Il locale, che ha riaperto i battenti lunedì scorso, dopo due mesi di quarantena forzata, è l’unico esercizio commerciale attivo all’interno del borgo famoso per la presenza di una delle più grandi risorgenze carsiche d’Italia, le Grotte di Stiffe. Un borgo piccolo, quanto suggestivo, molto frequentato in estate ma a oggi abitato da circa una ventina di persone, con gli ultimi residenti che hanno abbandonato le proprie case proprio nell’aprile del 2009.

“Avremmo dovuto inaugurare proprio nel 2009 – racconta a L’Aquila Blog -, ma pochi giorni prima dell’apertura arrivò il sisma a distruggere tutto il lavoro fatto fino a quel momento. Abbiamo dovuto poi attendere il 2012 per riuscire a ripartire, grazie all’agibilità parziale e alla messa in sicurezza dell’aggregato che, ancora oggi, è in fase di ricostruzione”.

Con il Coronavirus un nuovo segno meno. Chiusa dall’inizio dell’emergenza, l’enoteca Casale Liberati è però tornata da circa tre giorni a mettere a disposizione della clientela abituale e dei turisti che, si spera, decideranno di trascorrere le vacanze estive nell’entroterra della regione più verde d’Europa, le tante etichette di vini naturali, biologici e biodinamici, selezionate con cura dallo stesso Alberto e dalla compagna Agnese e accompagnati da prodotti alimentari di prima scelta, tra marchi locali e sfiziosità internazionali.

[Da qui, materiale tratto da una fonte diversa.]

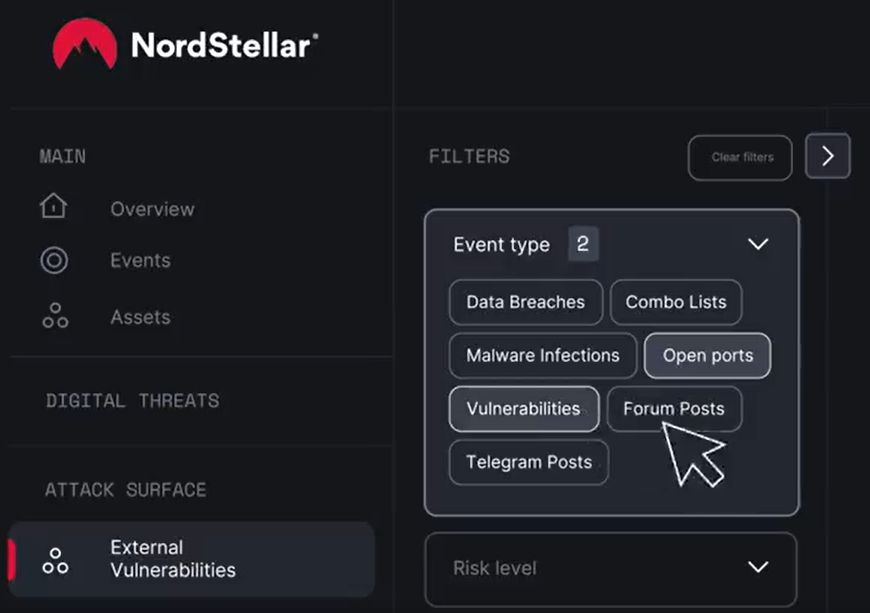The image size is (870, 613).
Task: Select the External Vulnerabilities sidebar entry
Action: coord(192,559)
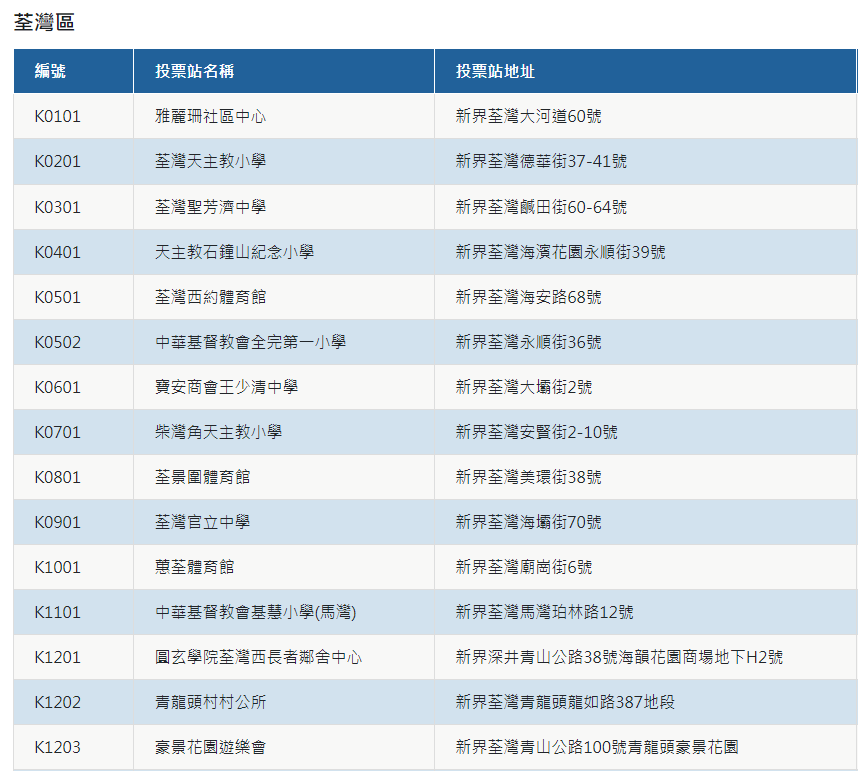Click address 新界荃灣青龍頭龍如路387地段
This screenshot has height=771, width=858.
(x=565, y=702)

“Come ci siamo risollevati dopo il terremoto ce la faremo anche stavolta – aggiunge -. Siamo di nuovo pronti ad accogliere la clientela con il solito entusiasmo che ci contraddistingue, ma nel massimo della sicurezza e del rispetto delle prescrizioni per limitare la diffusione del contagio del virus, a partire da un’adeguata sanificazione di tutti gli ambienti e dall’applicazione del distanziamento sociale”.

Con le regole ipotizzate dal distanziamento sociale nei ristoranti e nei bar, anche la suddivisione degli spazi e dei tavoli all’interno del locale di Stiffe potrebbe infatti causare la perdità di alcuni posti e, di conseguenza, di diversi clienti.

“Come ci siamo risollevati dopo il terremoto, anche questa volta ce la faremo – aggiunge -. Due emergenze nell’arco di 4 anni mettono a dura prova ogni attività, ma abbiamo lavorato tanto per poter tornare a servire i nostri clienti in tutta sicurezza, con il solito entusiasmo che ci contraddistingue ma anche con senso civico e responsabilità”.